Sheet aluminum panels were inserted on each side of the sheave, acting as block cheeks, to keep the main halyard from wearing on the slot in the mast. Instead, the halyard often wore the aluminum panels, and sometimes created enough space for the wire halyard to jump the sheave and slide down between the sheave and panel.
Aluminum sheaves like this one seem to be standard on the newer Alberg 30s.
Jay Davenport provided this photo of the main halyard sheave from the top of the mast on Revolution, #526. It is aluminum, 6.75" in diameter, .5" thick, and has a 7/8" center hole in it. The hole has a brass or bronze bushing in it which reduces the ID to 5/8".

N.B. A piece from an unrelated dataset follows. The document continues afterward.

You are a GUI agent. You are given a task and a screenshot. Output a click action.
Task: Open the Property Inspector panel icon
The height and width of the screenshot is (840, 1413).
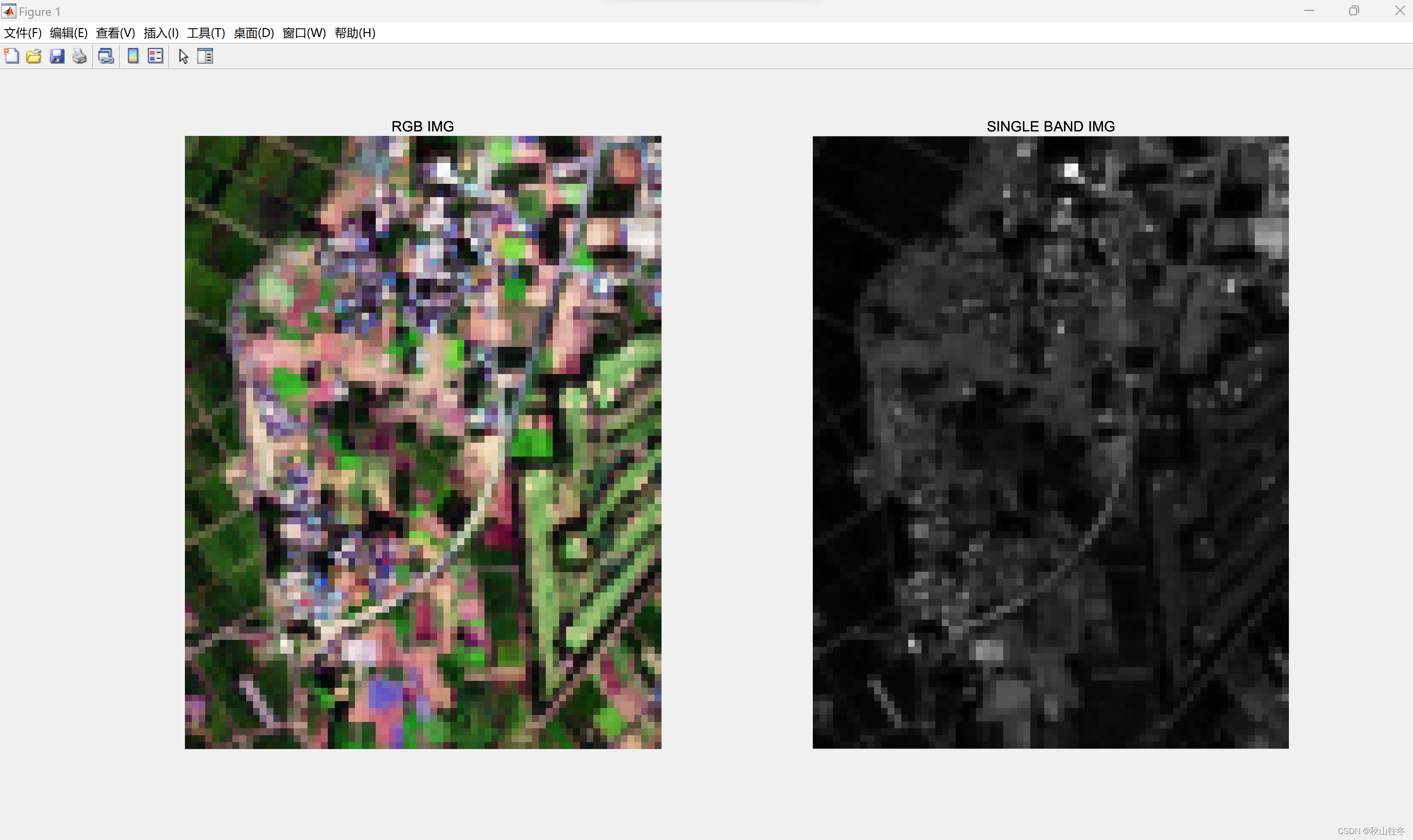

This sheave has carried a wire rope for 25 years with little apparent wear. Jay changed to an all-rope (3/8") halyard, which the original sheave can handle without machining.
Replacement Sheave Design
According to my calculations an aluminum one made like my drawing would weigh 22.4 oz where the delrin would be 12.75oz
Using a Block
I tried hard to use the mast sheave and absolutely agree it would have been better but hanging from a bosun's chair at the top of my mast I simply could not get the 3/8" halyard line to pass over the sheave and I did not have a wire to rope halyard available and I wanted to go sailing, so my quickest option was to shackle a block and use an all rope halyard. That was 5 years ago and I haven't felt a need to replace it. But someday if I ever have a need to lower the mast or if the current system breaks I may try harder to use that sheave."
As Gordon pointed out there are some definite potential failure modes here and I would not recommend this system for hoisting a bosun's chair. This system works for me and has for many years without the use of the mast sheave and without internal halyards but there are probably better and safer ways to attach blocks to the masthead.